RD Congo – Société : « Les enfants sont les premiers à souffrir du divorce ». [CONTRIBUTION]

Article rédigé par Nurah Ramazani, contributrice à Kinshasa.

Dieu a établi des règles, des obligations que les musulmans doivent respecter en s’alignant sur les enseignements du Messager Muhammed (paix et bénédictions de Dieu sur lui), parmi lesquelles les bons rapports dans le mariage; car le mariage est un lien sanctifié, qui ne saurait être brisé sauf cas de force majeure (la mort).

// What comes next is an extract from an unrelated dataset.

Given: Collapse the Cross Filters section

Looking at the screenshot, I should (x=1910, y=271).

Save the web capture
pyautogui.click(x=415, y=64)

À côté de cela, le divorce n’est généralement pas vu d’un bon œil en islam, dans le sens où les couples sont encouragés à explorer toutes les voies de conciliation possibles chaque fois que leur mariage est en danger. Notre religion offre aux couples un certain nombre de conseils pour éviter d’en arriver au divorce en cas de crise, mais s’il devait tout de même devenir inévitable, alors l’islam invite à une séparation à l’amiable.

Photo: Hippolyte
Photo: Hippolyte

Car ce sont les enfants qui paient directement les conséquences d’un divorce douloureux, et c’est sur ce point que je voudrais insister. Si l’épreuve du divorce est en elle-même déjà assez difficile à vivre pour les enfants, une séparation conflictuelle, voire violente, a un impact plus dramatique encore sur eux. On voit des conflits au sujet de la garde d’enfants, qui perturbent les petits, pris entre deux feux, qui ne savent plus chez qui aller vivre, et qui voient leur idéal de vie, au sein d’une famille unie, voler en éclats. Cela pose également le problème des familles recomposées, où des enfants peuvent être favorisés au détriment d’autres, ou pire encore, où la belle-mère rejette les enfants de son mari, en les accusant d’être des sorciers, des « enfants du malheur ». C’est ainsi qu’on retrouve dans nos rues tous ces enfants abandonnés, sans plus aucun repère familial, perturbés, agressifs, et parfois sujets à des troubles psychologiques. On en voit même certains quitter d’eux-mêmes les foyers où les conflits sont habituels, ils préfèrent vivre loin des tensions familiales, soit chez des étrangers, ou même dans la rue. De plus, ces enfants, même lorsqu’ils sont pris en charge dans des organismes ou des orphelinats, ne bénéficient que très rarement d’un suivi pédopsychologique adapté, et c’est un véritable fléau à Kinshasa.

Moi, j’invite tous les parents à mieux prendre en considération le sort de l’enfant, avant de décider de divorcer. J’aimerais que les parents fassent un choix qui aille dans le sens du bien-être de l’enfant, de son épanouissement, et si possible, de son droit à vivre au sein d’une famille aimante et unie.